A start-up Colossal Biosciences, sediada no Texas, deu um golpe publicitário nesta semana ao divulgar fotos e vídeos do que descreveu como três jovens "lobos-terríveis", originários da América do Norte e extintos há mais de 12 mil anos.
"Pela primeira vez na história da humanidade, a Colossal recuperou com sucesso uma espécie extinta, por meio da ciência da desextinção", publicou em seu site. As imagens viralizaram e abalaram a comunidade científica.
A empresa explicou que alterou o DNA de um lobo-cinzento moderno com genes selecionados de fósseis de lobo-terrível. Esse material genético modificado foi usado para fecundar um óvulo de lobo-cinzento e inseminar uma cadela. O resultado foram três lobos-terríveis, segundo a Colossal.
"Acho essas afirmações extremamente exageradas", comentou o especialista em biologia molecular Alan Cooper, que participou de um estudo prévio do DNA do lobo-terrível. "É como se eu colocasse em você alguns genes do Neanderthal, que te dariam mais cabelo e músculos, e depois eu o chamasse de Neanderthal. Isso está a milhões de quilômetros do Neanderthal. Você seria um humano peludo."

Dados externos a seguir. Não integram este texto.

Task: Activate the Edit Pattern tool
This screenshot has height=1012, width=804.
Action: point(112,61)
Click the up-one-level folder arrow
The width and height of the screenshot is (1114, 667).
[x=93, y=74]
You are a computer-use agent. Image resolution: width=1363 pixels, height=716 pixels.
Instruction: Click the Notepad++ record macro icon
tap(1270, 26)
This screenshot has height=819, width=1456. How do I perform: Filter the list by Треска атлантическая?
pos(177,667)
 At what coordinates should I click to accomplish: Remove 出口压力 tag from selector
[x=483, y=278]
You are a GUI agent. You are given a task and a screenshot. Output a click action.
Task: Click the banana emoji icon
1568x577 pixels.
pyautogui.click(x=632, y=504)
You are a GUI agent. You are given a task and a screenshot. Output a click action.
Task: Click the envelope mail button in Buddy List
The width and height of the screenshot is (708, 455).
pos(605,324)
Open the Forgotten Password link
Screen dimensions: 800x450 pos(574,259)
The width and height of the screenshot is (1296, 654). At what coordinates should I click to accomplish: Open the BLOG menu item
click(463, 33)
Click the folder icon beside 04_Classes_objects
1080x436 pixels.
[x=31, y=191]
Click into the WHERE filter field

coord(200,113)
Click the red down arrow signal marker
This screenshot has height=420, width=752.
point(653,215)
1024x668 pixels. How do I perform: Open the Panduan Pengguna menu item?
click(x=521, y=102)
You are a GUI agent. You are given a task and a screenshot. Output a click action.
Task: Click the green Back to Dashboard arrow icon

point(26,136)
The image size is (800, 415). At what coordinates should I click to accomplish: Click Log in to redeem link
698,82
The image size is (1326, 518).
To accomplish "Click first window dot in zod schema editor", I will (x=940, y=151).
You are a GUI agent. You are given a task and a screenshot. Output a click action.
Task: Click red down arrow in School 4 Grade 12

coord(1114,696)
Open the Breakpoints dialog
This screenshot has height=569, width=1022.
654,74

"Isso não é um lobo-terrível. Eles criaram um animal com características fenotípicas de um lobo-terrível", ressaltou a ecologista Lisette Waits, professora da Universidade de Idaho. No entanto, trata-se de um avanço importante, acrescentou.
Dois filhotes foram batizados de Rômulo e Remo, uma referência à mitologia romana, e o terceiro foi chamado de Khaleesi, com inspiração na série de sucesso "Game of Thrones", que homenageia o majestoso lobo-terrível.
- "Debate semântico" -
Para criar o animal, a Colossal analisou o DNA do lobo-terrível a partir de dois fósseis, e o comparou ao do lobo-cinzento. A empresa determinou que as duas espécies eram "99,5% idênticas", disse à AFP Beth Shapiro, cientista-chefe do projeto.
Também foram analisadas as diferenças de DNA e estabeleceu-se quais eram os genes responsáveis pelo tamanho, pela estrutura muscular e pela cor da pelagem do lobo-terrível. Com essa informação, a empresa alterou o genoma do lobo-cinzento inserindo esses genes do animal extinto.
No total a empresa fez 20 alterações usando a técnica de manipulação conhecida como Crispr-Cas9, que também é usada na genética humana. É um número reduzido de modificações, que não inclui todas as variações entre espécies. "Quanto mais limitamos o número de alterações, mais chances temos de obter um animal saudável", explicou Beth.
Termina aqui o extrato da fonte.